Even at 20, Jameeka is a wise woman. These are just a few of the things I heard her say that impressed me so much:

“God places special people where we need them,” she says.

“When someone loves you, you can love yourself.”

“Use your situation as a reason, not as an excuse.”

“You can take St. Malachy’s out of the city but you can’t take St. Malachy’s out of the people.”

When Jameeka finishes her education, she plans to stay in the city and work with children. “I want to give them the knowledge that I’ve accumulated so that they can be all that they can be,” she says.

Father McNamee, in his latest message to the vast community that is St. Malachy’s, writes, “The measure of St. Malachy School is more than making Catholics. The mission is to take the children in from the highways and byways as the Gospel parable of the Wedding Feast envisions. Give them Catholic teaching and view the children and their families with the respect that they will do with this opportunity what they are able. In the end we give them the groundwork. What they do with it is their charge.”

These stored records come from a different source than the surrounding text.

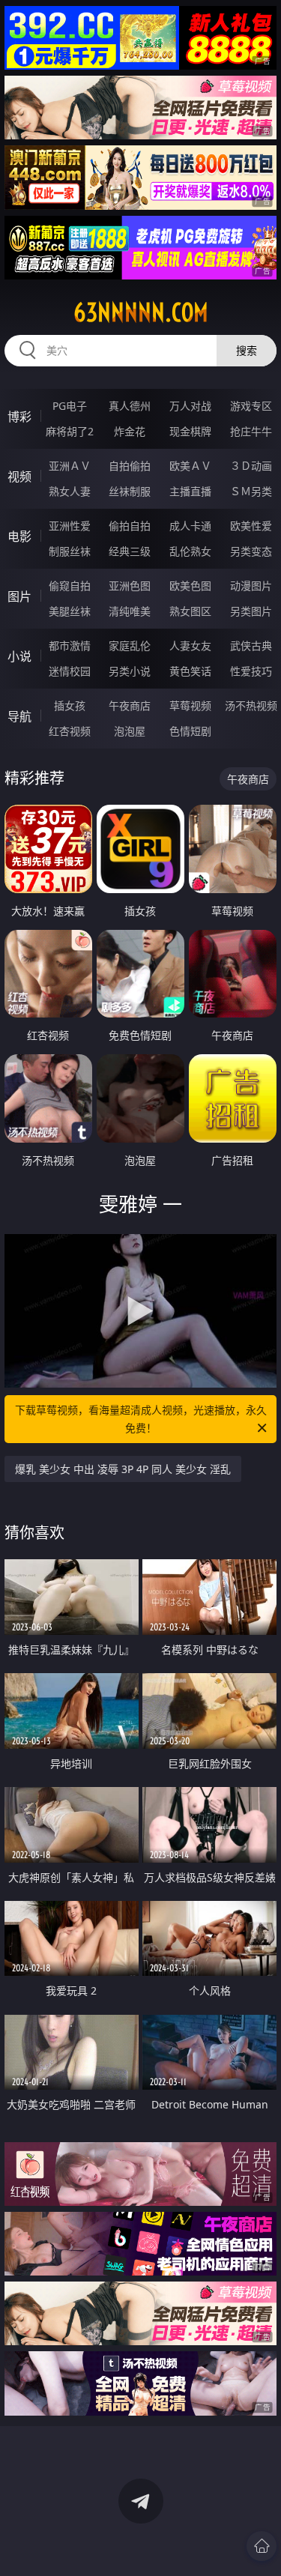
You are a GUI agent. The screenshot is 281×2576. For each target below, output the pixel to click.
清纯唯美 (130, 611)
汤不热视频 (251, 705)
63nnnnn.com (140, 312)
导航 (19, 716)
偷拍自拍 (130, 525)
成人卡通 (190, 525)
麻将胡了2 (70, 431)
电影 (19, 536)
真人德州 (130, 406)
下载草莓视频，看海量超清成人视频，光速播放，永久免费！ (141, 1419)
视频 (19, 476)
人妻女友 (190, 645)
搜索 (246, 350)
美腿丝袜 (70, 611)
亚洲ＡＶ (70, 466)
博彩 (19, 416)
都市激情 (70, 645)
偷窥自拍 (70, 585)
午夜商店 (130, 705)
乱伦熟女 (190, 551)
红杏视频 (70, 731)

So, in the long run, I beg for the money so that the Light, the Beacon of Hope, can keep illuminating the path these children are taking.

You can support St. Malachy’s by attending the Catholic Philopatrian Literary Institute’s Ball this year at the Doubletree Hotel in Center City on September 29. Proceeds from the event benefit the school. And you can also meet Jameeka Wilson for yourself. She’ll be the keynote speaker.

There are other ways to support St. Malachy’s. On November 4, musician and folklorist Mick Moloney will return for the 24th year with some of his musical friends to perform a fundraising concert in the church. It’s always a standing room only concert, featuring some of the leading lights of Irish traditional music.